### Task
Your task is to repeat the entries exactly from their first line through the line with "Task: Click the 베스팅 시작일 column header", and to stop there.

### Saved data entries

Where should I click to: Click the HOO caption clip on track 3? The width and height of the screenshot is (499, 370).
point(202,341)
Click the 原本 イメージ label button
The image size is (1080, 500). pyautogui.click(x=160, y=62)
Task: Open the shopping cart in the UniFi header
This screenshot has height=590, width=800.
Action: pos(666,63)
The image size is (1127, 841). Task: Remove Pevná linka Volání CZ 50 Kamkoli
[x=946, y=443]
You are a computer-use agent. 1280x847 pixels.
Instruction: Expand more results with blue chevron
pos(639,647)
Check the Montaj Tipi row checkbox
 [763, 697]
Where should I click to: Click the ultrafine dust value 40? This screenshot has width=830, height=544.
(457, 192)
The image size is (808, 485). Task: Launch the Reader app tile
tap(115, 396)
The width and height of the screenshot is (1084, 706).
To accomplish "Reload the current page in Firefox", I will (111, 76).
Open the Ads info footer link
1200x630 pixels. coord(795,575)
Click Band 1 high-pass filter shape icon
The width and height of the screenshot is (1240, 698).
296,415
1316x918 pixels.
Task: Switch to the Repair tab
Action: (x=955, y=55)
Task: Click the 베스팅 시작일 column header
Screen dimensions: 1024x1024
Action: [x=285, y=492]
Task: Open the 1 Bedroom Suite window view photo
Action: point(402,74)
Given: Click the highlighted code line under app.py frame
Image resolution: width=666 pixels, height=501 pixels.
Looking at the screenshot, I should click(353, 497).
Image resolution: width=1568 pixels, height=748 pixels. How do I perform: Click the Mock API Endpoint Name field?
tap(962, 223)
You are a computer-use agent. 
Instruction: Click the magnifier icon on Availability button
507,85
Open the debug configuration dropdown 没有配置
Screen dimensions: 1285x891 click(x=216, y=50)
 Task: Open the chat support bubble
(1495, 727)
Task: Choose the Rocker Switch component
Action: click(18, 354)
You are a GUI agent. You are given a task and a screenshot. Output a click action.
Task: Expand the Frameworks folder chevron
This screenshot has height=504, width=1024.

### Task response
Where should I click to: Click the HOO caption clip on track 3? The width and height of the screenshot is (499, 370).
point(202,341)
Click the 原本 イメージ label button
The image size is (1080, 500). pyautogui.click(x=160, y=62)
Task: Open the shopping cart in the UniFi header
This screenshot has height=590, width=800.
Action: pos(666,63)
The image size is (1127, 841). Task: Remove Pevná linka Volání CZ 50 Kamkoli
[x=946, y=443]
You are a computer-use agent. 1280x847 pixels.
Instruction: Expand more results with blue chevron
pos(639,647)
Check the Montaj Tipi row checkbox
 [763, 697]
Where should I click to: Click the ultrafine dust value 40? This screenshot has width=830, height=544.
(457, 192)
The image size is (808, 485). Task: Launch the Reader app tile
tap(115, 396)
The width and height of the screenshot is (1084, 706).
To accomplish "Reload the current page in Firefox", I will (111, 76).
Open the Ads info footer link
1200x630 pixels. coord(795,575)
Click Band 1 high-pass filter shape icon
The width and height of the screenshot is (1240, 698).
296,415
1316x918 pixels.
Task: Switch to the Repair tab
Action: (x=955, y=55)
Task: Click the 베스팅 시작일 column header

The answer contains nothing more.